Потом проезжаем через вращающиеся двери. Быстро поднимаю голову, чтобы понять, где я оказалась; один из мужчин резко тянет ее вниз, приговаривая:

– Нечего любопытствовать.

Место кажется довольно людным и загроможденным, кругом голоса и непрерывное движение, как на кухне большого отеля. Ощущаю, что сыта всем этим по горло, и в то же время не могу пошевельнуться. Какое-то время ничего не происходит, затем рядом возникают люди, сестра представляет их, произносит мое имя, говорит, что оперировать меня будут они. Молодой человек очень симпатичен, огромные зеленоватые глаза над маской, девушки темноглазые. Стоят рядом, переговариваясь с сестрой. Он в это время очень дружелюбно и приятно пожимает мне плечо. Соединенное действие лекарства и такого человечного отношения внезапно рождает во мне ощущение, что предстоит что-то действительно необыкновенное, а эти люди – самые большие друзья, какие у меня есть на земле. Перестав мять мое плечо, он проявляет неожиданный интерес к моему предплечью, которое нежно обхватывает и тоже начинает мять.
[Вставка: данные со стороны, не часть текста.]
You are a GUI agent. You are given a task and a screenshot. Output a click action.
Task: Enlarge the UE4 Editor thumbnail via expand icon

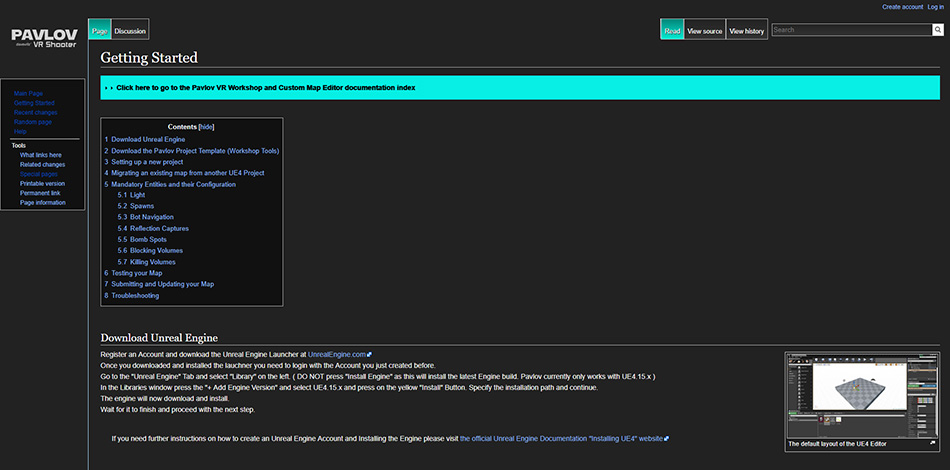click(932, 443)
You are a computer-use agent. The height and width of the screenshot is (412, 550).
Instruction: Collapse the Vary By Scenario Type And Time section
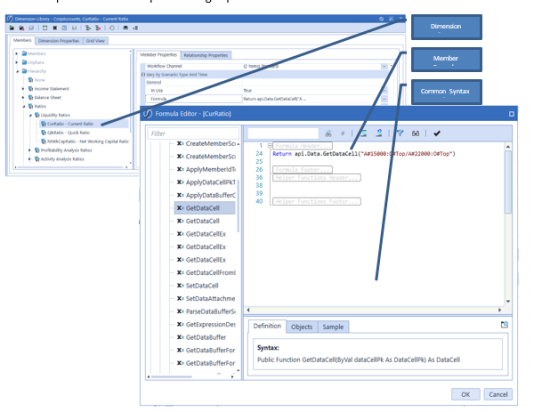143,74
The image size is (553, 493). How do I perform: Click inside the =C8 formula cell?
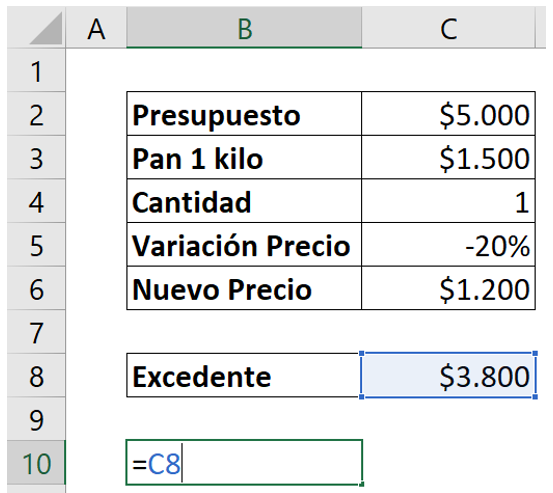(x=244, y=463)
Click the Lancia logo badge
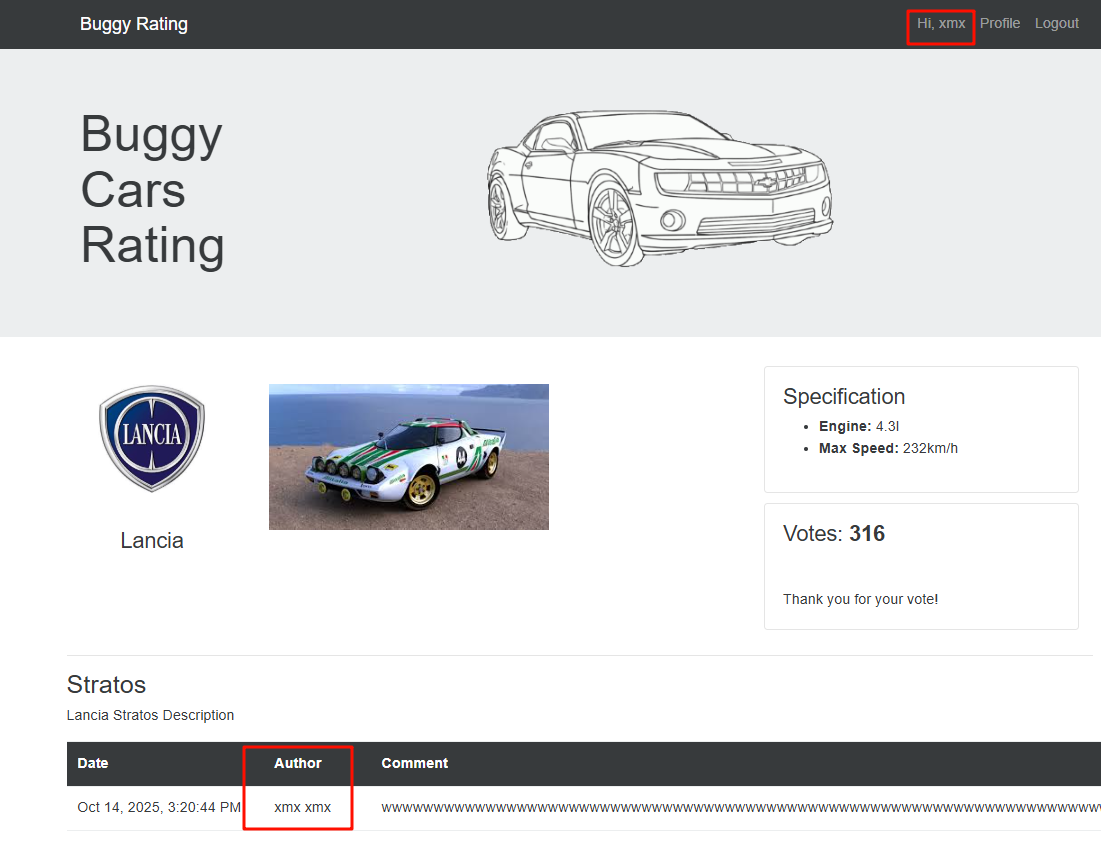This screenshot has width=1101, height=844. click(152, 439)
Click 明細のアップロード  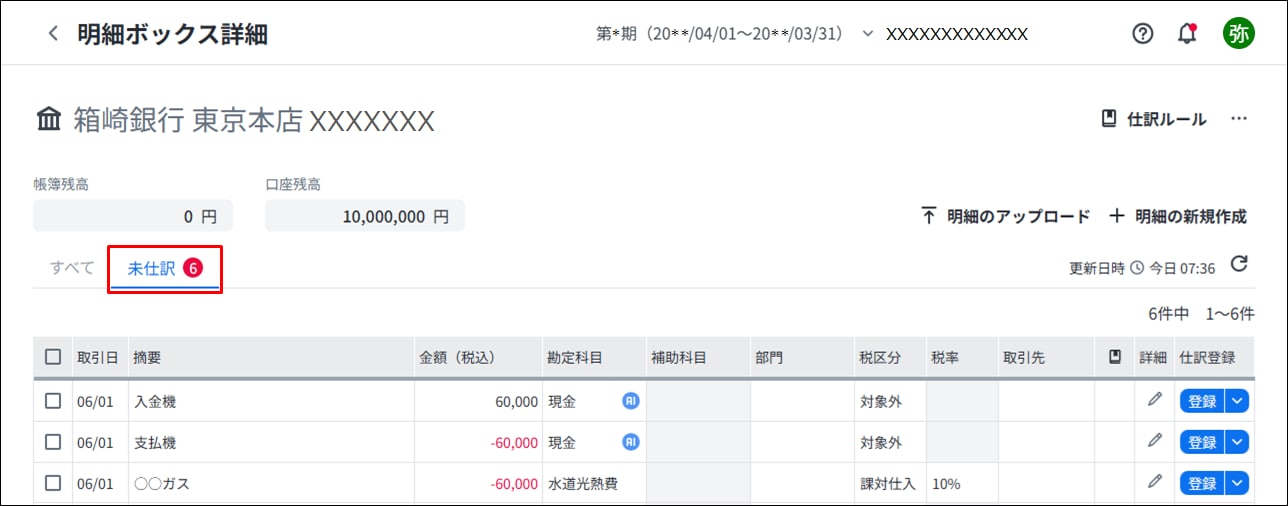pos(1005,216)
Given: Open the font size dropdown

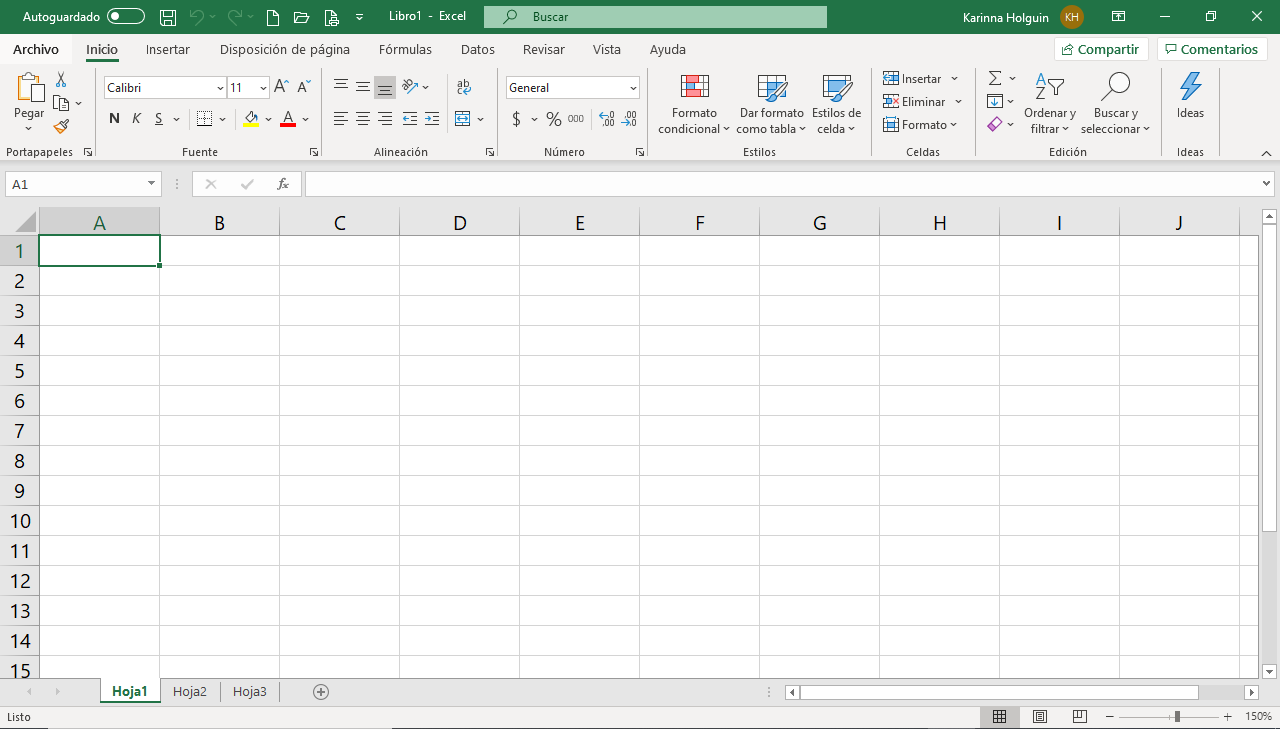Looking at the screenshot, I should pos(262,87).
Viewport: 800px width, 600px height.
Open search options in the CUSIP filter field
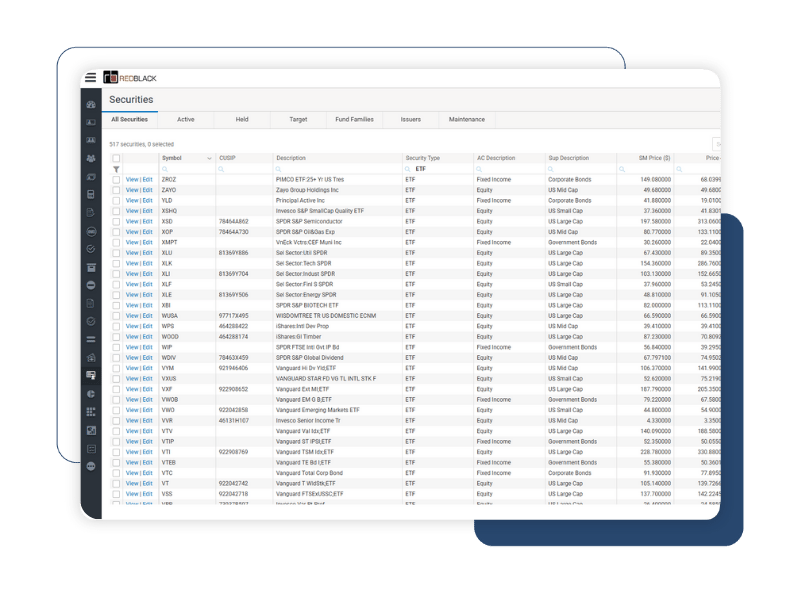221,169
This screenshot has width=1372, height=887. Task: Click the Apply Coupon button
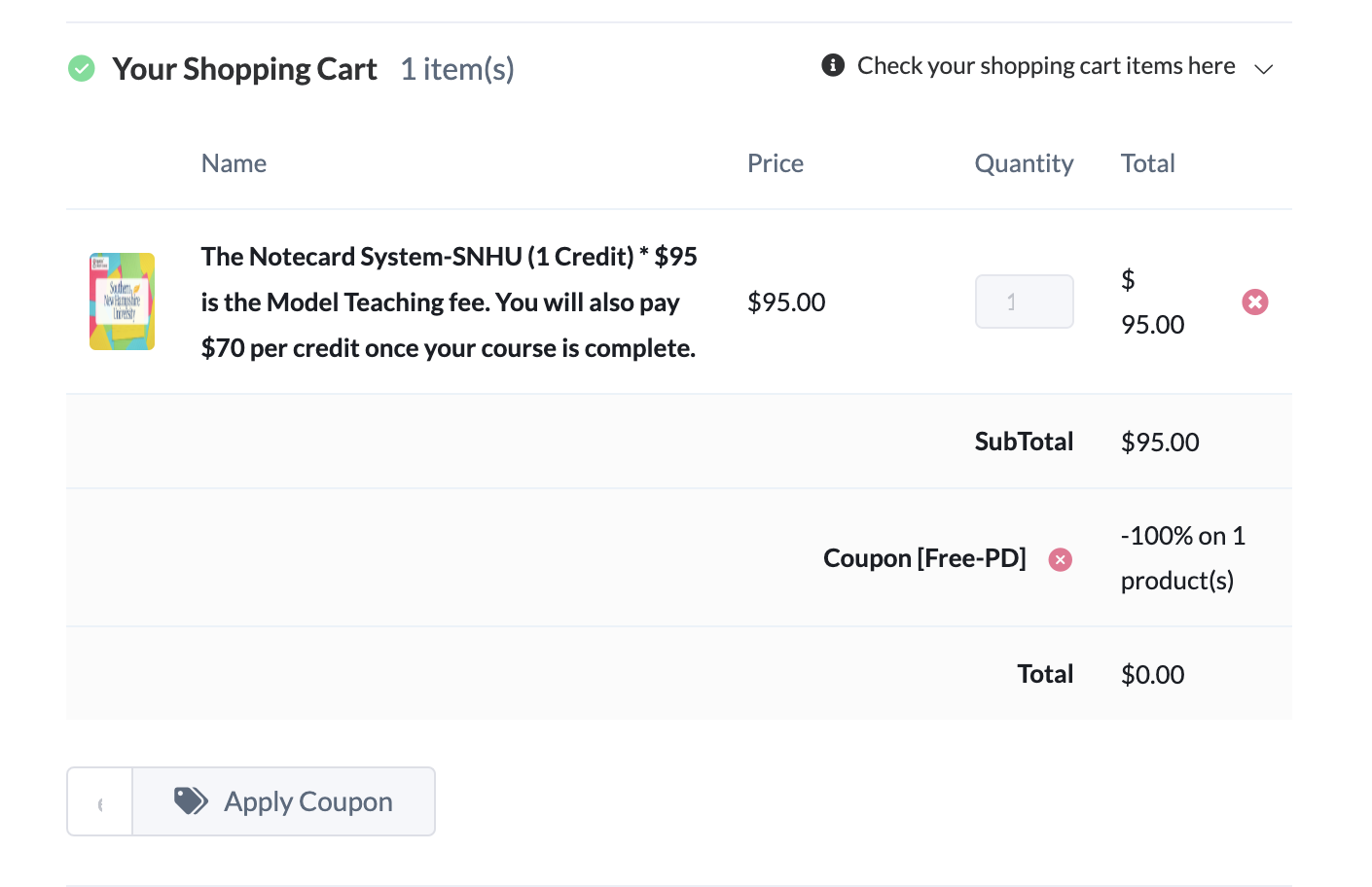(283, 801)
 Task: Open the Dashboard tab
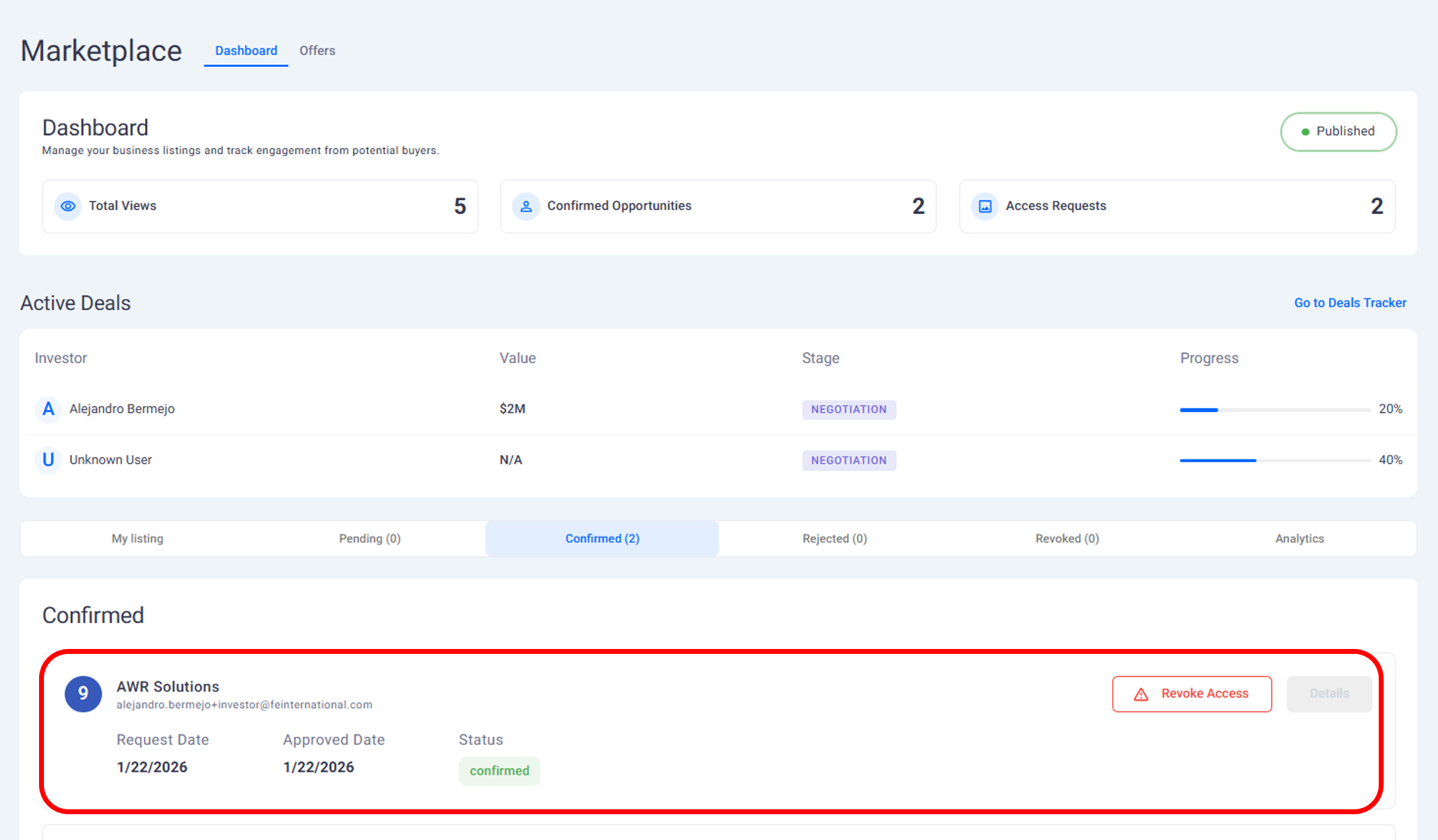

Я испытываю несказанную привязанность к этому человеку и чувствую, что он, судя по всему, так же относится ко мне. Затем острый укол в предплечье. Игла входит в вену, но я не ощущаю, как ее вынимают.

Чувствую, как меня роняют на что-то мягкое. Слышу: «Все кончено. Вы опять в своей кровати». Кровать мягкая и теплая. На мгновение чувствую себя ребенком. Затем вдруг спрашиваю себя: «И это все? Я правда сделала это?» Страшное ноющее оцепенение там, где когда-то был мой живот, подтверждает: да. Чувство блаженного облегчения и несколько слов самой себе вроде: «Ты через это прошла, ты это сделала, в это невозможно поверить». Засыпаю, погружаюсь в безбрежное море сна. Ощущаю, что неподвижно лежу на спине, руки аккуратно сложены на груди. Я – статуя из камня, я больше никогда не пошевелюсь.